A dirlo il presidente del Consiglio nazionale dei periti industriali e dei periti industriali laureati Giampiero Giovannetti che commenta positivamente il decreto ministeriale (987/16) sull’accreditamento dei corsi universitari che, tra le altre disposizioni, ha sancito il debutto dal prossimo anno accademico della nuova offerta formativa triennale.

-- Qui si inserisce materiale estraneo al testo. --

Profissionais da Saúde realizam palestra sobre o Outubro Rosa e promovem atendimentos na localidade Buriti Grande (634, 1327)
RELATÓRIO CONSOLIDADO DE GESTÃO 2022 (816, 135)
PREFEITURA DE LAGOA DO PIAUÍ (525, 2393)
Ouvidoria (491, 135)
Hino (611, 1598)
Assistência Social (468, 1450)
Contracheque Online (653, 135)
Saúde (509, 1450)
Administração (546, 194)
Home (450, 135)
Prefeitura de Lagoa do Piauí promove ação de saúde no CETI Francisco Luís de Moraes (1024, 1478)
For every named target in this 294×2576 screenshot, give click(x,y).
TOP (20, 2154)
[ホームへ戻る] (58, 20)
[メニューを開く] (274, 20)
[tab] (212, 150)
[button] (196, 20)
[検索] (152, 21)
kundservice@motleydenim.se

Nel dettaglio il provvedimento prevede la nascita di corsi a numero chiuso che dovranno garantire la presenza di un adeguato numero di tutor di imprese o ordini coinvolti nel processo formativo. Prevista poi, una minore blindatura dei crediti formativi caratterizzanti con la conseguente possibilità di incrementare il peso delle discipline professionalizzanti, delle attività di laboratorio e di quelle dei tirocini disciplinari a cui dovranno essere dedicati almeno 50 crediti e non più di 60. Il progetto formativo, infatti sarà, sviluppato mediante convenzioni “con imprese qualificate, ovvero loro associazioni, o ordini professionali”.
 
L’introduzione delle lauree professionalizzanti in ambito tecnico ingegneristico, secondo i dati del Rapporto del centro studi Cnpi-Opificium, potrebbe coinvolgere annualmente circa 10 mila studenti: di questi più di 4mila provenienti dal recupero dei fenomeni di dispersione che si registrano nelle discipline ingegneristiche, (a 6 anni dall’immatricolazione in un corso di laurea triennale di ingegneria il 29% ha abbandonato gli studi, il 50% si è laureato, mentre il 21% risulta ancora iscritto); quasi 4 mila invece nuove immatricolazioni di diplomati tecnici che rischiano di non lavorare e non studiare. A un anno dal titolo, infatti, non studia e non lavora il 24% dei diplomati degli istituti tecnici, contro il 17% dei licei.
“Altro che formazione di serie B, come qualcuno superficialmente ha commentato all’indomani del provvedimento” ha precisato Giovannetti. “Questi sono corsi che puntano a formare, chiavi in mano, quei tecnici che richiede il mercato -si parla di 2milioni di opportunità occupazionali per questi profili nei prossimi 10 anni- e che spesso non si trovano a causa di un sistema formativo inadeguato. Naturalmente la differenza la giocherà il ruolo attivo degli ordini professionali che dovranno essere pronti a supportare gli studenti con azioni di  tutoraggio e soprattutto di tirocinio. Sono certo che questa formazione, con un buon orientamento, consentirà di riagganciare al circuito della formazione quella parte di giovani che si disperde o addirittura abbandona.
Come categoria siamo chiamati a dare risposte concrete a problemi reali, per questo posso assicurare fin da subito la disponibilità dei nostri professionisti per tutte quelle attività indispensabili al progetto formativo. Parlo, per esempio, dell’accoglienza riservata agli studenti universitari per lo svolgimento del tirocinio professionalizzante, ma anche di tutte le azioni di orientamento verso i giovani delle scuole superiori.
Certo il successo dell’operazione dipenderà anche da come la filiera università-impresa-professioni sarà capace lavorare in sinergia. Questa è una grande occasione per il sistema formativo, è una sfida per il Paese che non possiamo permetterci di perdere. In gioco c’è il futuro dei nostri giovani”.